Set task. In the surface skimmer thread, replace "intake" with "inlet" and write out the passage from "Hello I have" up to and including "is rated 1200l/h.".

Page.
# Surface skimmer bouncing.



## DeepMetropolis (23 Dec 2018)

Hello I have a surface skimmer on my filer intake. But sometimes it starts bouncing up and down causing it to suck in air to the filter.. Even if I turn open the bottom of the intake. I really have to cut down the flow of the filter for it to stay stable.  Is this a common issue? Is my filter rating to high.. it is rated 1200l/h.


----------



## Tim Harrison (23 Dec 2018)

I could never get mine to work properly either, so I went back to normal lily pipes and bought a Eheim Pro Skim 350 instead.


----------



## Oldguy (23 Dec 2018)

DeepMetropolis said:


> surface skimmer on my filer intake. But sometimes it starts bouncing up and down


I just bought a small cheap surface skimmer with its own motor. Run it as and when required. It too has a tendency to bounce and suck air in. Found the flow rate through the unit to be very critical. In the end fastened the float chamber to a set position with stainless steel wire and this stopped it bouncing.


----------



## Andrew Butler (23 Dec 2018)

Which kind of surface skimmer do you have? - I tried out a stainless steel one and I had to drill the holes out a little bigger in the end but it then worked perfectly.
The lily pipe that went with it had a very targeted jet which blew my soil to pieces so I stopped using it and am waiting on my glass one to arrive.
Many people seem to get the glass ones working okay so hopefully I can.

Source excerpt.
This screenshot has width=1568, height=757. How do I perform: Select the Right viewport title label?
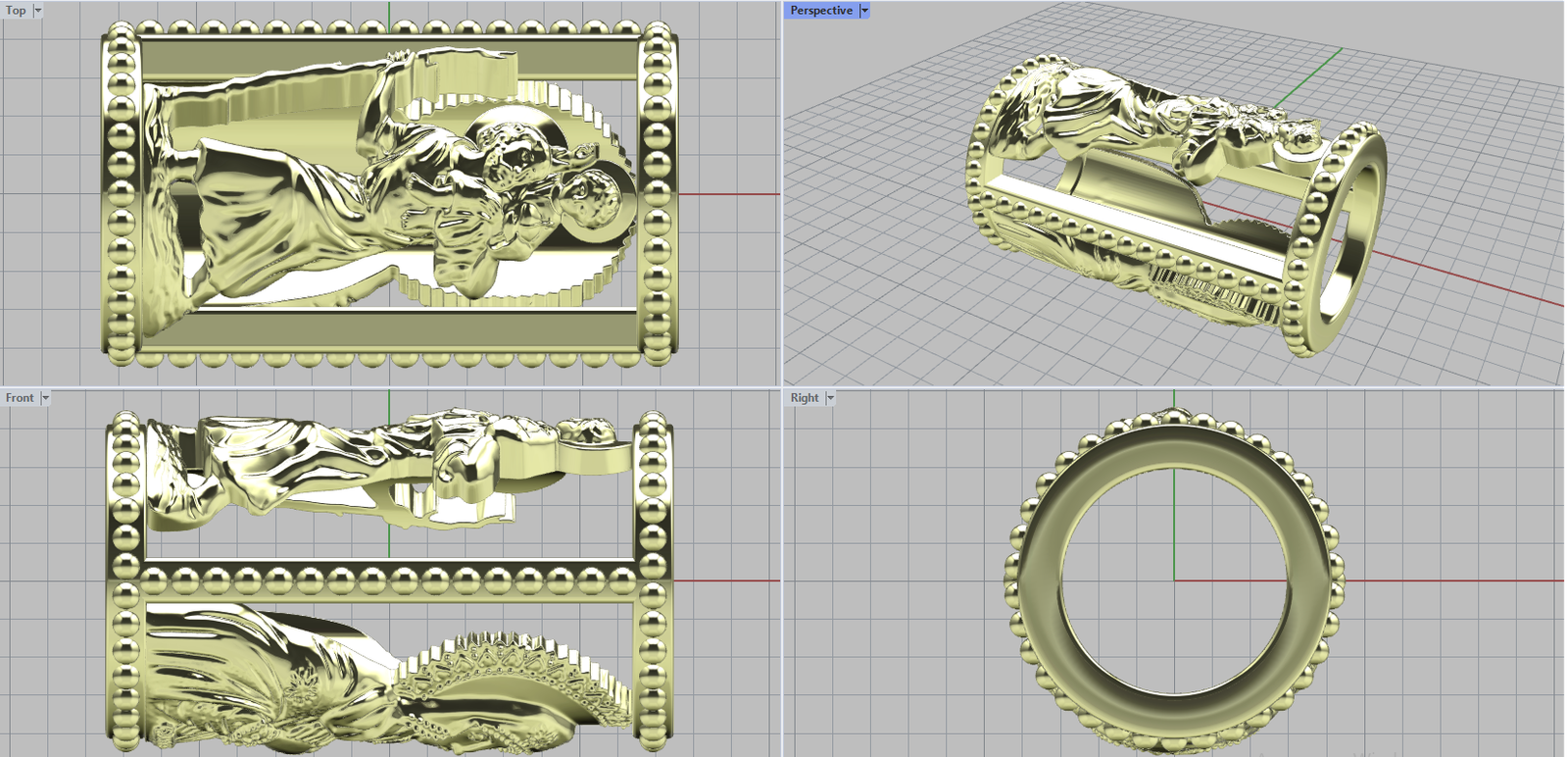click(805, 398)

Task output.
Hello I have a surface skimmer on my filer inlet. But sometimes it starts bouncing up and down causing it to suck in air to the filter.. Even if I turn open the bottom of the inlet. I really have to cut down the flow of the filter for it to stay stable.  Is this a common issue? Is my filter rating to high.. it is rated 1200l/h.